Un libro che ha molto influenzato e scosso Mircea Cartarescu da bambino è stato "Il Conte di Montecristo" di Alexandre Dumas. Faceva ancora fatica a leggere eppure si stava già lanciando a gamba tesa nel meraviglioso mondo della letteratura. Edmond Dantes, personaggio ordinario, viene rinchiuso nella crisalide del Castello d'If, laddove acquista la conoscenza ma anche il potere attraverso la ricchezza, e torna nel mondo completamente cambiato, metafora della metamorfosi completa del bruco in farfalla. La metamorfosi rappresenta il fil rouge anche in "Abbacinante. Ala sinistra", primo volume del trittico "Abbacinante", imponente cattedrale letteraria. Se Dumas ha veicolato il messaggio attraverso un romanzo popolare, per tutti e con le caratteristiche dell'epoca, Cartarescu lo veicola attraverso un raffinato romanzo contemporaneo, quasi illeggibile a detta dell'autore stesso, uscito nel 1996. 

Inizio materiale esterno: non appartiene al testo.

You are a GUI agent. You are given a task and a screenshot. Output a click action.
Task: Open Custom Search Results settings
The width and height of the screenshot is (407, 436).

Sono pochissimi i libri di questa fattura, richiedono genio, ispirazione, il lavoro e le competenze di un buon scrittore non bastano per la loro creazione. Sono libri che si scrivono quasi da sé, come dice Pessoa in "il libro dell'inquietudine" - non è lo scrittore a scrivere la frase ma è la frase a scrivere lo scrittore. Questo lampo di genio, questo scrittore torturato dalla propria ispirazione, chino sulla sua scrivania che scrive come se fosse in trance io l'ho trovato in questo magnifico libro. Inizia con una narrazione in prima persona, quella di Mircea, uomo adulto, che ricorda con nostalgia i tempi della sua infanzia in un paese delle meraviglie. Ma poi anche la voce narrante subisce metamorfosi e improvvisamente prende voce un altro personaggio, per poi ritornare nuovamente a Mircea. "Descrivere le cose che furono non significa descrivere il passato ma la nebbia che da esso ci separa", una nebbia in cui realtà, sogno e visione si intrecciano e si confondono ma insieme creano una parte inscindibile che rappresenta la vita umana. Quindi va a narrare non solo la sua infanzia in quanto realtà ma anche i suoi sogni e le sue visioni.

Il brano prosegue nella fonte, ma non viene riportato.